Field Ionizers

We are interested in developing low-power multiplexed field ionizers for portable mass spectrometry because of three key reasons:

  1. Electron impact ionizers generate a collection of fragments from the original molecule that is analyzed. The spectrum generated by an electron impact ionizer is a “signature” that can be used to identify the analyte. For example, the National Institute for Standards and Technology (NIST) has elaborated a library of electron impact ionization spectra that is quite useful for this purpose. However, the spectra of two compounds could be quite similar, leaving room for misidentification of the analyte. This is particularly true for large and complex molecules. Field ionization is an orthogonal (i.e., independent) method to collect spectrafrom the analyte that is composed of fewer and larger fragments. The use of both field ionization data and electron impact ionization to analyze the sample increases the information power of the mass spectrometry system and therefore, it visibly reduces the possibility of analyte misidentification.
  2. In a field ionization ionizer the field enhancer is at a positive voltage with respect to the gate. Therefore, the positive ions that are created through field ionization do not back stream to the field enhancers, which results in higher pressure operation capability and higher device reliability without the need of complex ion optics.
  3. Field ionization currents are orders of magnitude smaller than electron impact ionization ion currents. Therefore, multiplexing the ionizer sensibly improves the signal-to-noise ratio of the portable mass spectrometer.
Figure 3

Fig. 3. Field ionization current vs. voltage using arrays of doubled gated MWCNTs as field ionizer (left); field ionization current vs. the inverse of the bias voltage using sparse MWCNT forests on top of a porous substrate as ionizer (right).

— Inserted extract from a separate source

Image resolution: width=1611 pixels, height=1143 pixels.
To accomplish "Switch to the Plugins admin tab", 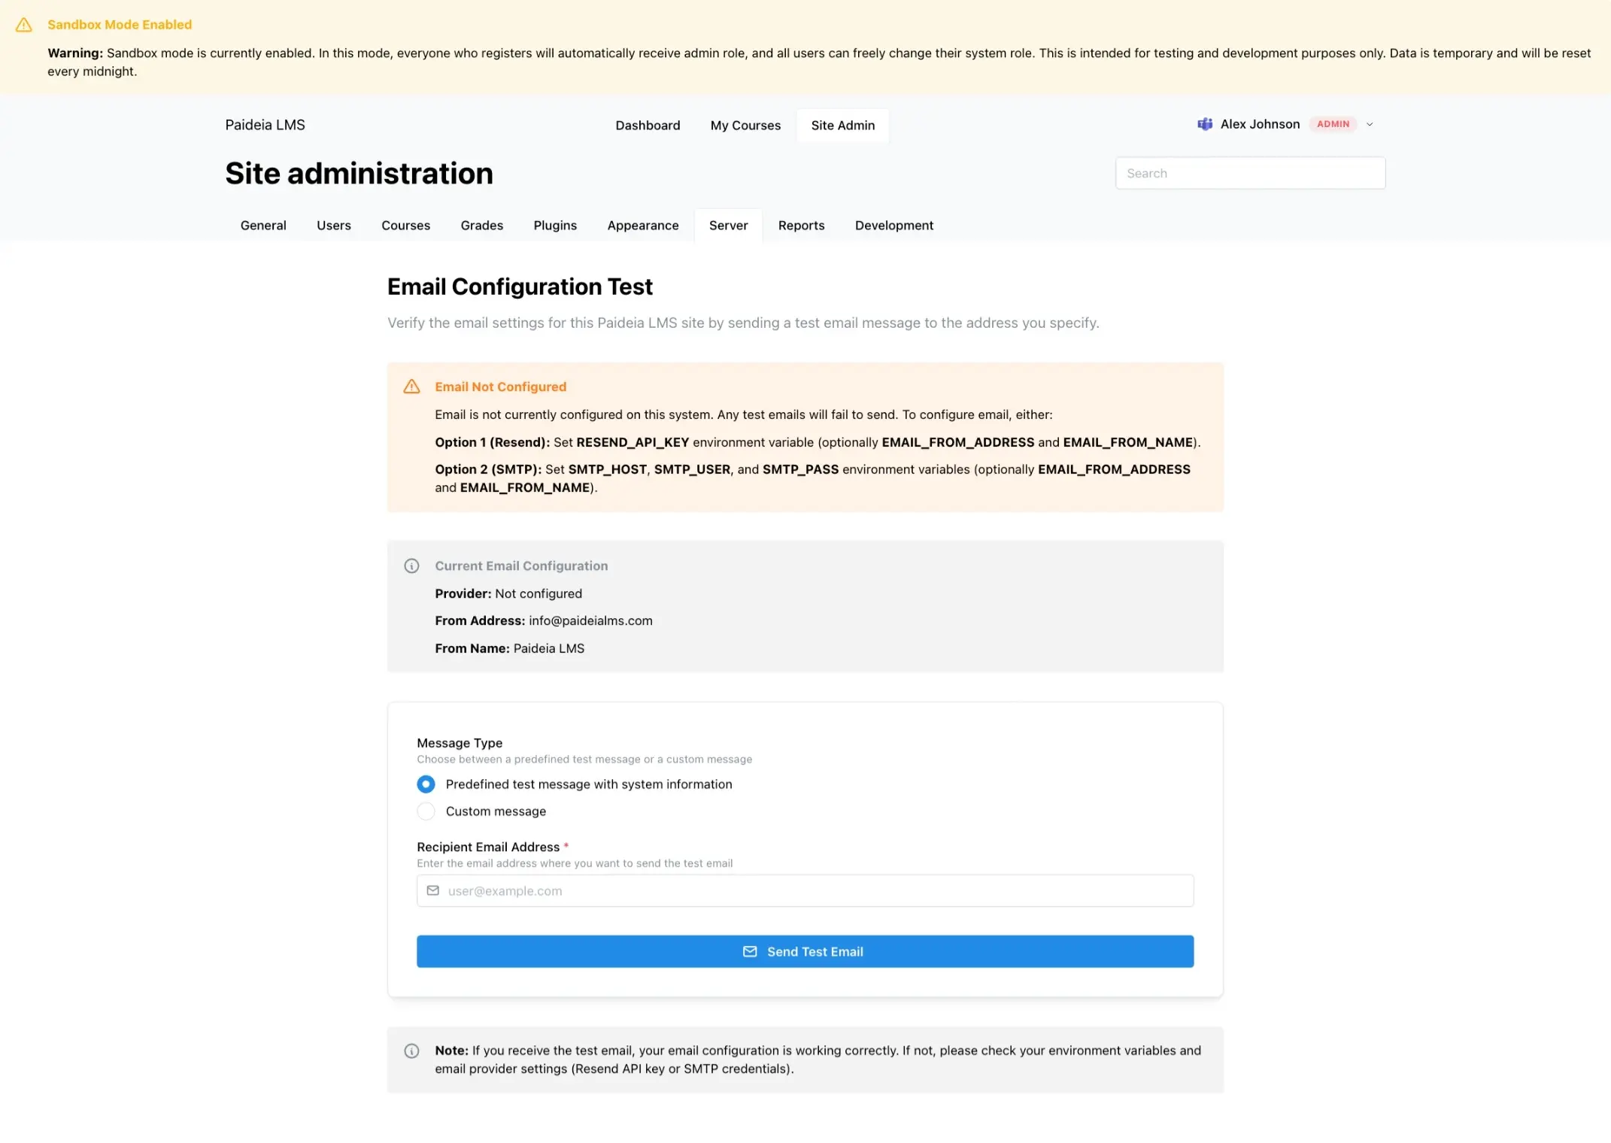I will [555, 226].
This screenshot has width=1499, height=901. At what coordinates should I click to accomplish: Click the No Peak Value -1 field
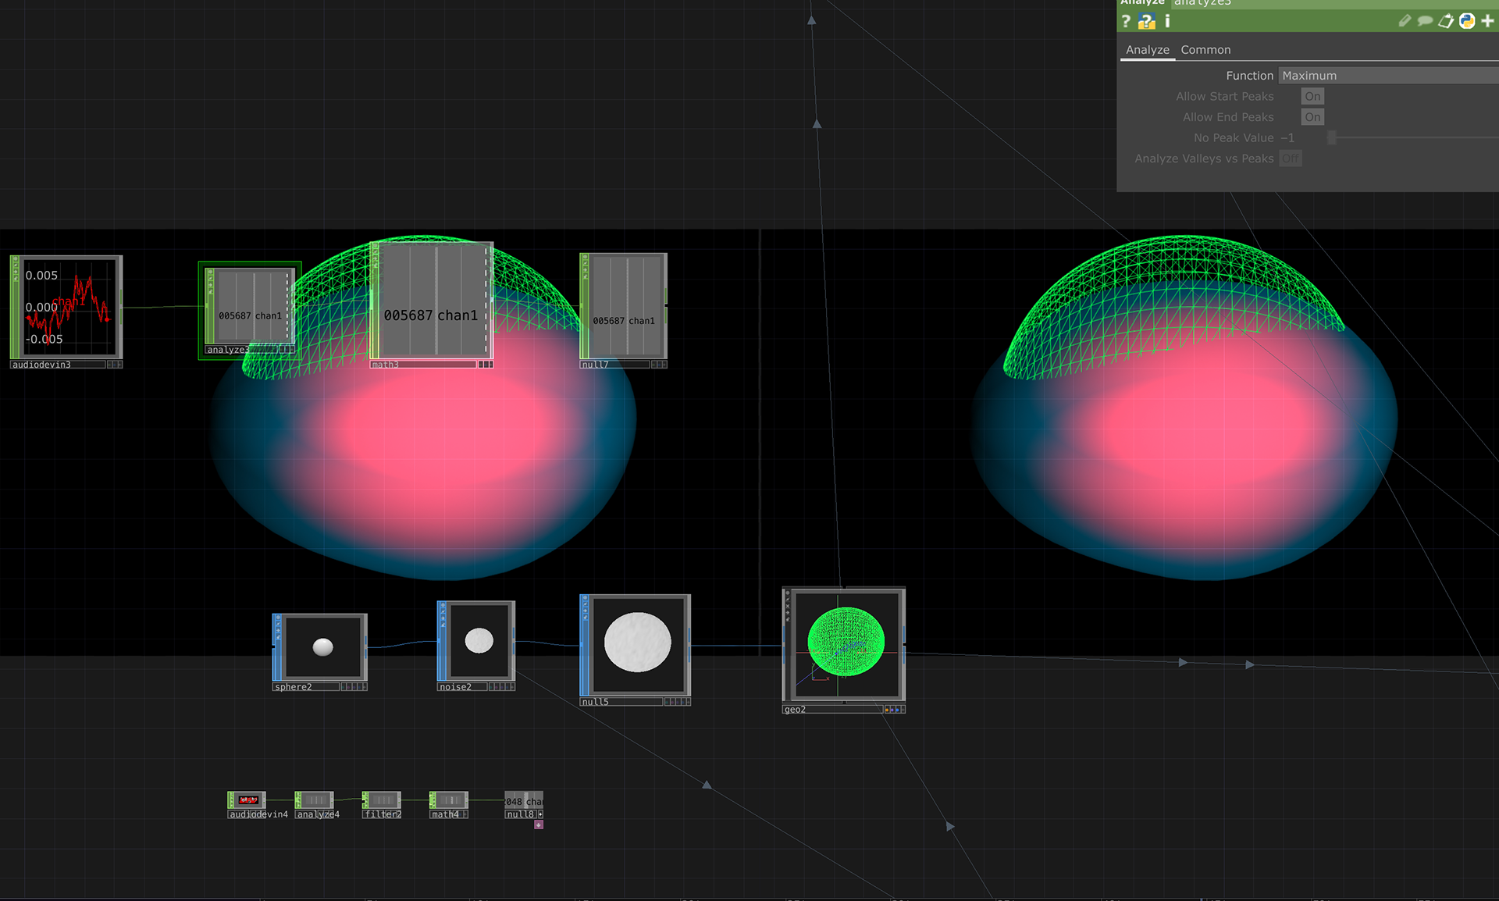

We have used both electron impact ionizer architectures in reverse bias to produce field ionization (Fig. 3). In general, the structures that are used for field emission can be used for field ionization if the bias voltage is reversed. However, given the hierarchy of the fields required to produce field emission and field ionization, it is possible to create field ionization-level electrostatic fields at the field enhancer and field emission-level fields at the gate, which would invalidate the device architecture. Therefore, the gates of field ionizers should be very smooth to avoid the presence of field concentrators.